Haha, fair enough :) I'll keep the answer hanging here in case somebody has similar problem. Maybe you'd like to share what you ended up doing - exporting the data to some helper database? –  eyescream Feb 19 '14 at 15:11
    
Good point... I ended up creating a custom object to capture a "snapshot" of EmailMessage and a trigger on EmailMessage. I added a lookup back to Case on the new custom object. Finally, I created a custom report type starting with Case joining my new custom object. All special calculations happen within a class which the trigger calls out to. –  Mark Bouchard Feb 24 '14 at 19:28
    
:D I meant to say that you should make your own answer (and even accept it, it's perfectly OK to move the flag). That way there's higher chance people will encounter it (comments aren't indexed by Google I think) + you'll have higher chance of getting swag (reputation points). –  eyescream Feb 24 '14 at 20:43
    
You're right! I'll write up the answer and mark it later. Thanks for your help! –  Mark Bouchard Feb 24 '14 at 21:53
up vote 2 down vote accepted

The solution eyescream provided is very good but didn't fit my use case exactly. I needed to calculate email response time for incoming messages so Customer Service could see how effective their team is at replying to customers.
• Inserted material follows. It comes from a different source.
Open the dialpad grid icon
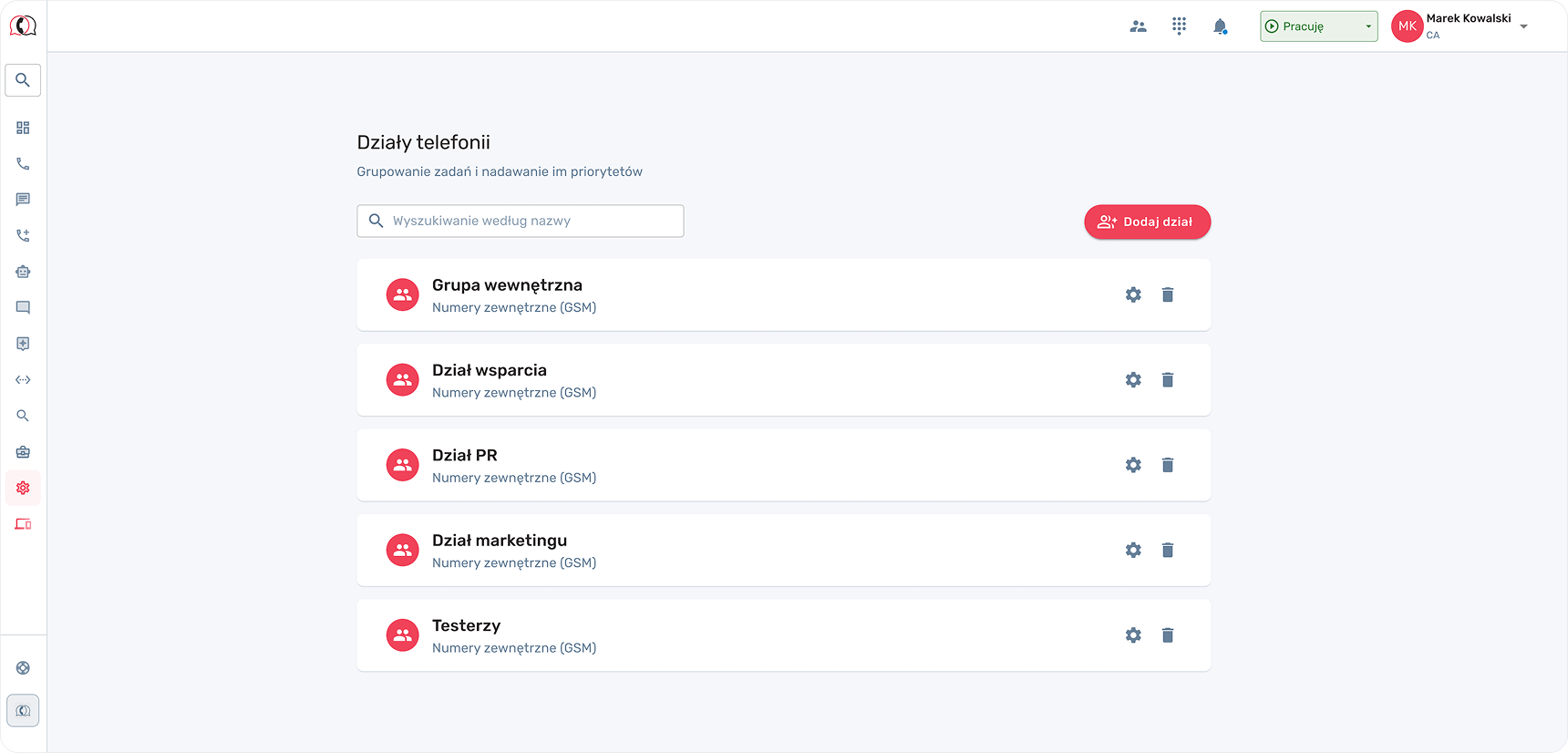Viewport: 1568px width, 753px height. point(1179,26)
To do this, I had to create a custom object to capture a "snapshot" of EmailMessage. I had to duplicate all the fields from EmailMessage plus add support fields like parent and reply message IDs, response time (hours, minutes, seconds fields), and a custom lookup to Case. I then created a trigger on EmailMessage which analyzed the messages and determined when to create a turnaround record. Finally, I created a custom report type so I could report on this new custom object. The report type's parent object was Case and I joined it with the new custom object.